Wat deze periode vooral laat zien is hoezeer vertrouwen het nieuwe cement van de Nederlandse politiek is geworden. Zonder geloofwaardigheid geen stabiele coalitie. Dat gold al voor Rutte, maar geldt in nog sterkere mate voor Jetten die het land belooft een nieuwe bestuurscultuur te brengen.
De affaire rond arbeidsmigranten is daarmee meer dan een incident. Ze is een toetssteen voor de vraag of Nederland nog in staat is om een regering te vormen die eerlijkheid boven belangen stelt. Voor GroenLinks-PvdA onder Klaver is het een kans om te laten zien dat politiek meer kan zijn dan macht delen. Voor D66 is het een waarschuwing dat idealen alleen standhouden als je ze niet verkoopt voor stabiliteit. En voor de VVD is het misschien het moment van bezinning waarop de partij moet besluiten wat ze wil zijn in de toekomst.

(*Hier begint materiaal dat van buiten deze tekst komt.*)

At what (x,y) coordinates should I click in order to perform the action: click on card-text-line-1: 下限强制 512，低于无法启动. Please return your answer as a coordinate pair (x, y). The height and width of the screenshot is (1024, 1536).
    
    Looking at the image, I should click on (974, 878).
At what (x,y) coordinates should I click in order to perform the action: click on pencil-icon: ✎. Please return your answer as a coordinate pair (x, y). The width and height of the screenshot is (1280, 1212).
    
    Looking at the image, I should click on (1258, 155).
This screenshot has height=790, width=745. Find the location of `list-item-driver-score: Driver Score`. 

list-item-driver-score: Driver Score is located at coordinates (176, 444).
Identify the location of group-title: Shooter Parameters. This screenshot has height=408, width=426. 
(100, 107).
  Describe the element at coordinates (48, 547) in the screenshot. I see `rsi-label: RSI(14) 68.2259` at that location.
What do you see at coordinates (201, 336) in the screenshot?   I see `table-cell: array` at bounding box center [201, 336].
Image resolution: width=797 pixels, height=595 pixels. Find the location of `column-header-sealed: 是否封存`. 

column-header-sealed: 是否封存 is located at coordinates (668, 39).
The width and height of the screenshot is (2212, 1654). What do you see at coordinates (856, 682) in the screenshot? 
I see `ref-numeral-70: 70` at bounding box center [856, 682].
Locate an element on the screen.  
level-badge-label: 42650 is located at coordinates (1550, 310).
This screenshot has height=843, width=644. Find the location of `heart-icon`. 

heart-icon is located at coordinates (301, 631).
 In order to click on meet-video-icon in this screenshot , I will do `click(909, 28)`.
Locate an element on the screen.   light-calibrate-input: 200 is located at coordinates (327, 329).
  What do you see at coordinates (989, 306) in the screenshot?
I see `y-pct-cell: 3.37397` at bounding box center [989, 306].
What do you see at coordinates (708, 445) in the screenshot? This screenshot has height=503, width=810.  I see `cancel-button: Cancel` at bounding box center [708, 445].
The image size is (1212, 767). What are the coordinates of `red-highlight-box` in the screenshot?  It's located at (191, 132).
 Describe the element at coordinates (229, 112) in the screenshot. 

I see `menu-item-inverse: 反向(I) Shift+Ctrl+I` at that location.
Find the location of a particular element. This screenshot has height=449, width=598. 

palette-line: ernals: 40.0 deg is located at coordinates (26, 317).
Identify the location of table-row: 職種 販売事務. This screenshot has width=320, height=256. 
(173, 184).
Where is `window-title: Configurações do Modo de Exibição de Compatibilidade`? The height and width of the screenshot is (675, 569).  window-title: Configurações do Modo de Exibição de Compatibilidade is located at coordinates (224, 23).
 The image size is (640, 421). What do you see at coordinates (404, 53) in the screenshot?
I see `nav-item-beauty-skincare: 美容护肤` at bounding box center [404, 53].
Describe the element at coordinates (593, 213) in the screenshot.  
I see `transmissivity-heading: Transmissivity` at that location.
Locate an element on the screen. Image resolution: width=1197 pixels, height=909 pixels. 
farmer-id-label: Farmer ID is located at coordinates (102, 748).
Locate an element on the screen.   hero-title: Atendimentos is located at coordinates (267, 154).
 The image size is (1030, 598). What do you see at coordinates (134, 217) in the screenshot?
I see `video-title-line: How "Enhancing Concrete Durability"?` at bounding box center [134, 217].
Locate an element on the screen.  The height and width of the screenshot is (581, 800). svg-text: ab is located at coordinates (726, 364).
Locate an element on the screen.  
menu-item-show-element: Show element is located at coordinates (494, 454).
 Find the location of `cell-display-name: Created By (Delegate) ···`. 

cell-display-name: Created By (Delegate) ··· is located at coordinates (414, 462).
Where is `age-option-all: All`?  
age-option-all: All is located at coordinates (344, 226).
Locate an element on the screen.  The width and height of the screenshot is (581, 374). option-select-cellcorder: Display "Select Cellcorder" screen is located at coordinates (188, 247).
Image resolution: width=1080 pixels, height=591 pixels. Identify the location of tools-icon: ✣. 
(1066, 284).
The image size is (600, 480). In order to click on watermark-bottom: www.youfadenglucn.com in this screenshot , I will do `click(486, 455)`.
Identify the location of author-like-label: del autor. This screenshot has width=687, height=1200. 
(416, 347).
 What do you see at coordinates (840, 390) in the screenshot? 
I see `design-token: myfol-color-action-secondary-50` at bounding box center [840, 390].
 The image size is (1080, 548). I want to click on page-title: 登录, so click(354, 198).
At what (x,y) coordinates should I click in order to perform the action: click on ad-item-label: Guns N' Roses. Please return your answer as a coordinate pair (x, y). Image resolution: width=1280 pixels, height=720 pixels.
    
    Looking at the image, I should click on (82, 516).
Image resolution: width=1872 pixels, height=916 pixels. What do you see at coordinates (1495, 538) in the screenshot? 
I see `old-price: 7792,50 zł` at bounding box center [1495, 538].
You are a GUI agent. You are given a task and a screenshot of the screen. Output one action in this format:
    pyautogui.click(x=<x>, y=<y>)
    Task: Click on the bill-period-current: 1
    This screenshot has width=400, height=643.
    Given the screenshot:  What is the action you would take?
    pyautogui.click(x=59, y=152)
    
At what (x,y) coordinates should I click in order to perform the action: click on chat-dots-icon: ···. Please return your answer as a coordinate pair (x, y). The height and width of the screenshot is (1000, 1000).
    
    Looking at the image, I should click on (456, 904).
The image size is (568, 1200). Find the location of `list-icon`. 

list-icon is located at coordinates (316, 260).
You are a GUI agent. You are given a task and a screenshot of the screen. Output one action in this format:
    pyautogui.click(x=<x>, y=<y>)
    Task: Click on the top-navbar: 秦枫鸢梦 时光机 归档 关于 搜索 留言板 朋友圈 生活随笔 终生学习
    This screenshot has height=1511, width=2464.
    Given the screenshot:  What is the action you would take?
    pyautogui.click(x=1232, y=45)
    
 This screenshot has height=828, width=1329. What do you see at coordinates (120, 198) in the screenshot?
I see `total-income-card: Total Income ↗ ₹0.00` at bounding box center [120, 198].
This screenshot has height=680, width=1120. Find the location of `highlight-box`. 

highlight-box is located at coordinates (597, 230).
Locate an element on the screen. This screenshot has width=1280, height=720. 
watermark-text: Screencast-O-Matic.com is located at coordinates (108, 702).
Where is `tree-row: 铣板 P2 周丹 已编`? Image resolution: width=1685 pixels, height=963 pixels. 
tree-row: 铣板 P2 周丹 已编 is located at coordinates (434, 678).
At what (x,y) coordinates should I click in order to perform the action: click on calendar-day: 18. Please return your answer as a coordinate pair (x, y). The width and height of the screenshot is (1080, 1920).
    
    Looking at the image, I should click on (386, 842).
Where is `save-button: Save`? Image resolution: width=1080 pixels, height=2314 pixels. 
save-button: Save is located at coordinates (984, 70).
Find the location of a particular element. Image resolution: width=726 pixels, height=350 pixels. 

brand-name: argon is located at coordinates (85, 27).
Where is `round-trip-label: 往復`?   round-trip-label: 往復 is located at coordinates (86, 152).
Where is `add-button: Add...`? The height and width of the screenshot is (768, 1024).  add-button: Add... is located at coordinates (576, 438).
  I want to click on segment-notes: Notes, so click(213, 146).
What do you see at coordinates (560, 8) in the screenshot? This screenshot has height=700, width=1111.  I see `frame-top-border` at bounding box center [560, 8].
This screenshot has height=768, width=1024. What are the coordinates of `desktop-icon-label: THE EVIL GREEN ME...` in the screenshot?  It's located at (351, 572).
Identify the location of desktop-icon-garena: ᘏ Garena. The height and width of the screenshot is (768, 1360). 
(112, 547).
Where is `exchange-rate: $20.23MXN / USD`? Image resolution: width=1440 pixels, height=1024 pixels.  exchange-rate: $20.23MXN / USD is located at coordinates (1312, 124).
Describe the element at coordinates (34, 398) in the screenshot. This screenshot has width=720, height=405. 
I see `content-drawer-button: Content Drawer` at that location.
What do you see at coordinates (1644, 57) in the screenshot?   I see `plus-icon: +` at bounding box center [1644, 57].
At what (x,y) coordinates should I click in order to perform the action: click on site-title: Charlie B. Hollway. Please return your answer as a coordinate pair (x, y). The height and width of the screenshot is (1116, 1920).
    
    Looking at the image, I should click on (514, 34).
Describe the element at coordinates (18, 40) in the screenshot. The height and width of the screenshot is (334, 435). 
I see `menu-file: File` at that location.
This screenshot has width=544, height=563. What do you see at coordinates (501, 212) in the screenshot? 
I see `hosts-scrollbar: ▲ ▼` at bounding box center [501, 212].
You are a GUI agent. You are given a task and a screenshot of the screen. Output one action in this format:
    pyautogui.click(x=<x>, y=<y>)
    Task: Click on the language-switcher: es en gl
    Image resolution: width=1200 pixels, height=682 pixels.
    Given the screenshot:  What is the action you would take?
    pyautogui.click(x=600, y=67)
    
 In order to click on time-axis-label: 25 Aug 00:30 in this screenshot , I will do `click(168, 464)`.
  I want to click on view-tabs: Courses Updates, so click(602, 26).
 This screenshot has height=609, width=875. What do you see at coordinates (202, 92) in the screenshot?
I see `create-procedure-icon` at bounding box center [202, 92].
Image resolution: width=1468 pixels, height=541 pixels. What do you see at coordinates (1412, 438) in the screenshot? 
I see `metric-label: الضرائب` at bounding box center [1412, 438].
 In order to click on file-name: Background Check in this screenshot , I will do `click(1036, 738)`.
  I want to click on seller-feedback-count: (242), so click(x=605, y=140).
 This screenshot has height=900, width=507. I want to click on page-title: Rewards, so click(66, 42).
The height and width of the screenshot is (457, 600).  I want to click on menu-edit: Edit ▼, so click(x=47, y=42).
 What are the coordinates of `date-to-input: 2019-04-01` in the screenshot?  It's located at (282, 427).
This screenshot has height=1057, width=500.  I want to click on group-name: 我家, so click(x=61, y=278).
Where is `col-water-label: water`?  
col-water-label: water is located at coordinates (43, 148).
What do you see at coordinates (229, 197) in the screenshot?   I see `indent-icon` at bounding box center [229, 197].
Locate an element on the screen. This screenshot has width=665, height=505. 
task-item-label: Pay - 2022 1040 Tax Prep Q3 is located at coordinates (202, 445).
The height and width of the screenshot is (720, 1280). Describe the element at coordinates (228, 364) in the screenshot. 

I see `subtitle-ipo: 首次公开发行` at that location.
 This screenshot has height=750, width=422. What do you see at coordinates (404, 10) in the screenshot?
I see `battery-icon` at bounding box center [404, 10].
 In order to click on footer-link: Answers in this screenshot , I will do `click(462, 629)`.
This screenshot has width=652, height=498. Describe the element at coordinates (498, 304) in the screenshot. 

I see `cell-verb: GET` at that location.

Of Jetten erin slaagt deze partijen aan één tafel te krijgen is onzeker. De kans dat de VVD opnieuw het initiatief verliest is groter dan ooit. De politiek beweegt naar een nieuw evenwicht waarin betrouwbaarheid belangrijker wordt dan ervaring. De komende weken zullen uitwijzen of Nederland kiest voor een frisse start of opnieuw belandt in een compromis dat iedereen herkent, maar niemand echt wil.
Eén ding is duidelijk. De tijd van achterkamertjes en halve waarheden lijkt voorbij. Het land vraagt om een bestuur dat niet alleen regeert, maar ook gelooft in rechtvaardigheid. En juist dat maakt de formatie van 2025 tot de moeilijkste sinds mensenheugenis.